Giudiziaria, Messina, operazione “Totem”: scarcerato il gestore di scommesse Antonino Epaminonda


Pubblicato il 19 Luglio 2016

di iena giudiziaria

Il Tribunale del Riesame di Messina (composta dai giudici Nunzio Trovato, presidente, Antonino Francesco Genovese e Giuseppe Miraglia a latere) ha annullato l’ordinanza cautelare in carcere, emessa dal Gip Monica Marino, il 29 giugno scorso, nell’ambito dell’inchiesta antimafia “Totem”, nei confronti dei gestori di scommesse Antonino Agatino Epaminonda (difeso dagli avvocati Enza Paglia e Carmelo Picciotto) e Carmelo Rosario Raspante (difeso dall’avvocato Vito Felici di Regalbuto). 

Il collegio ha disposto l’immediata scarcerazione dei due.

L’operazione “Totem” coordinata dalla DDA della Procura della Repubblica di Messina  e condotta da carabinieri e squadra mobile peloritani,  ha portato all’arresto di 24 persone ritenute responsabili – a vario titolo – di associazione di tipo mafioso (nello specifico, il clan Giostra), concorso esterno in associazione mafiosa, trasferimento fraudolento di valori, estorsione, detenzione illegale di armi, esercizio abusivo di attività di gioco o di scommessa, corse clandestine di cavalli e maltrattamento di animali e altro, aggravati dalle modalità mafiose.

Su richiesta del Procuratore della Repubblica Guido Lo Forte e dei sostituti Maria Pellegrino, Liliana Todaro e Fabrizio Monaco e firma del Gip Monica Marino, il provvedimento, nella prospettazione degli inquirenti, è frutto di autonome e convergenti attività investigative condotte sin dal 2012 dai carabinieri del Comando Provinciale di Messina e dal 2013 dai poliziotti della Squadra Mobile che, coordinati dalla D.D.A.A. di Messina, che hanno consentito di comprovare –nell’ipotesi d’Accusa- l’esistenza di una ramificata struttura criminale, documentandone gli assetti organizzativi di vertice e i ruoli svolti dai singoli associati sia nella effettiva gestione di attività imprenditoriali intestate a prestanome, sia nel settore delle scommesse illecite.

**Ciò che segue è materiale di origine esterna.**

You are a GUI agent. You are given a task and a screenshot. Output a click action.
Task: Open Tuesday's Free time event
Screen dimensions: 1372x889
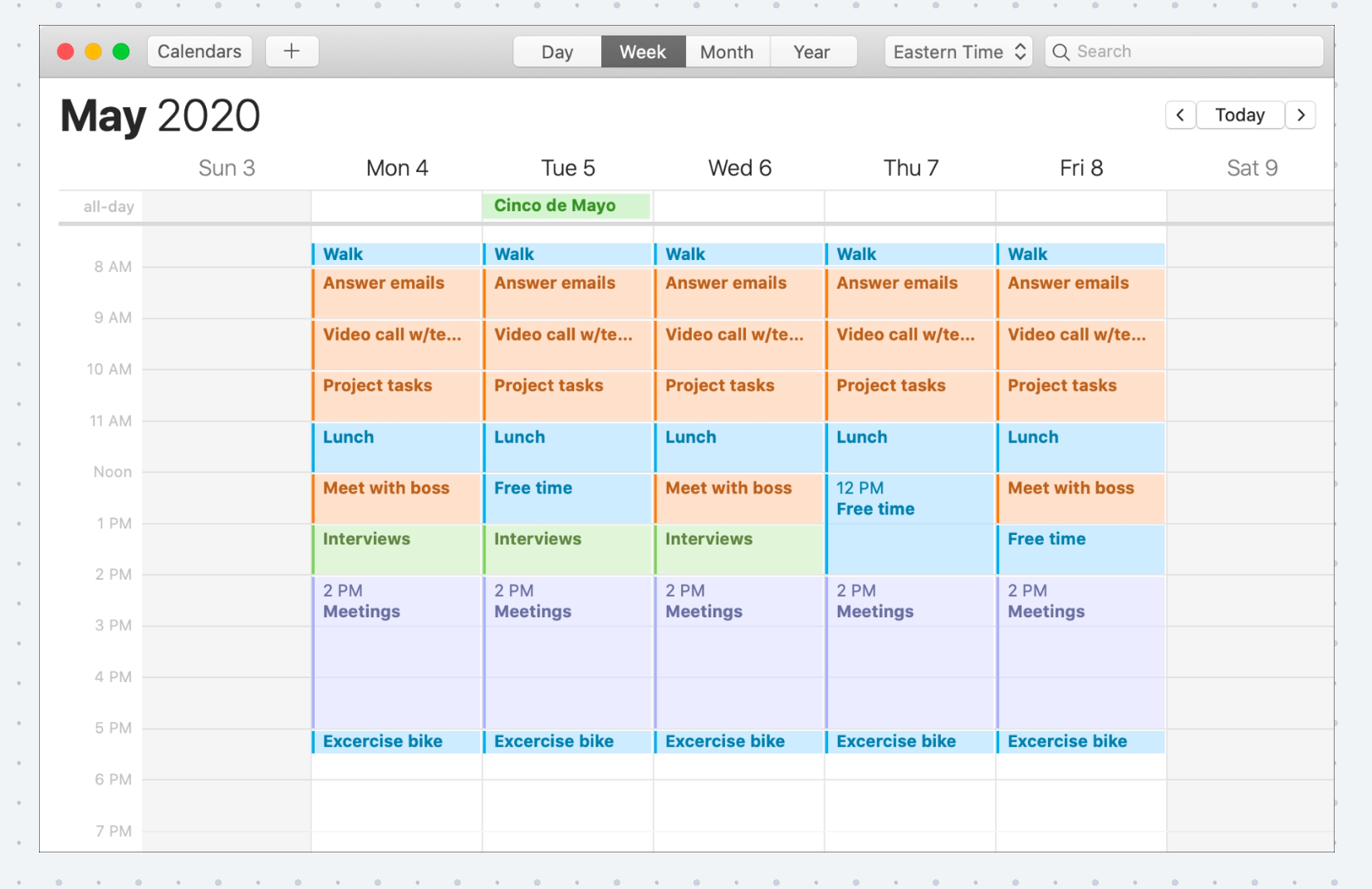tap(567, 498)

Coinvolto in questa inchiesta è stato anche il gestore di scommesse catanese Antonino Epaminonda, la cui Difesa (con gli avvocati Enza Paglia e Carmelo Picciotto) ha sostenuto davanti al Riesame ha sostenuto l’insussistenza delle esigenze cautelari, basandosi anche sulla storia personale dell’indagato, personaggio conosciuto a Catania per le sue attività commerciali in città, in particolare nel settore delle scommesse.